Kids sensitive to others' feelings are friendlier

Kids sensitive to others
Highlights

Children who are good at identifying what others want, think and feel are better at making and retaining friends than their peers who are not as socially adept, says a research.

Children who are good at identifying what others want, think and feel are better at making and retaining friends than their peers who are not as socially adept, says a research.

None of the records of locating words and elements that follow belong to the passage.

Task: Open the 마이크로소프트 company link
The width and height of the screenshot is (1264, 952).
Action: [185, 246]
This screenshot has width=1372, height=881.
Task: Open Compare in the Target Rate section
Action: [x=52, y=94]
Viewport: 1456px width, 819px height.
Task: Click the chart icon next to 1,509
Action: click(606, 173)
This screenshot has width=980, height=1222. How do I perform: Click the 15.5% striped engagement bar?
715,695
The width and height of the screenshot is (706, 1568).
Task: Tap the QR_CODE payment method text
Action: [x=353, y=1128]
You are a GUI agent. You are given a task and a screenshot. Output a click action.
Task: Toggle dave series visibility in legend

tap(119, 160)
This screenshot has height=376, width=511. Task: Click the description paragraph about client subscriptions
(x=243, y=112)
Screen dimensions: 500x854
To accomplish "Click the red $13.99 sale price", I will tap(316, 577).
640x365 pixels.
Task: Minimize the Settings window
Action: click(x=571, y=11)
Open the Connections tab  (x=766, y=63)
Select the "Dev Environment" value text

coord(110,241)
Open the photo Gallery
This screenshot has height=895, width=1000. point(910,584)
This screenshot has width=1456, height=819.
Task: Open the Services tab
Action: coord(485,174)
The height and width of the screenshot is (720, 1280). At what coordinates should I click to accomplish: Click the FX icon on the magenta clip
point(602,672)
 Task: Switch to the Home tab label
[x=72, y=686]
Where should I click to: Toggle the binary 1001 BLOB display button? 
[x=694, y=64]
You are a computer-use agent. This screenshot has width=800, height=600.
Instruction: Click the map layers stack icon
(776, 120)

"Our study suggests that understanding others' mental perspectives may facilitate the kind of interactions that help children become or remain popular," said lead researcher Virginia Slaughter, professor of psychology at the University of Queensland in Australia.
The findings indicate that training children to be sensitive to others' thoughts and feelings may improve their relationships with peers, Slaughter noted.
"This may be particularly important for children who are struggling with friendship issues, such as children who are socially isolated," she pointed out.
In addition to finding an overall link between children's abilities to figure out what others think and feel and their popularity, the study found that this tie was similar for pre-schoolers and for older children.
This suggests that understanding others' mental perspectives is important both for making friends in the early school years and for maintaining friendships as children grow older.
The study also found that the link was weaker for boys than girls, perhaps reflecting gender differences in how children relate to each other. For example, girls' friendships are often characterised by high levels of intimacy and resolving conflicts, which may mean that their interactions require more sensitivity in understanding others' thoughts and feelings, the authors noted.
The findings, detailed in the journal Child Development, were based on the analysis of the results of several different studies out of Australia.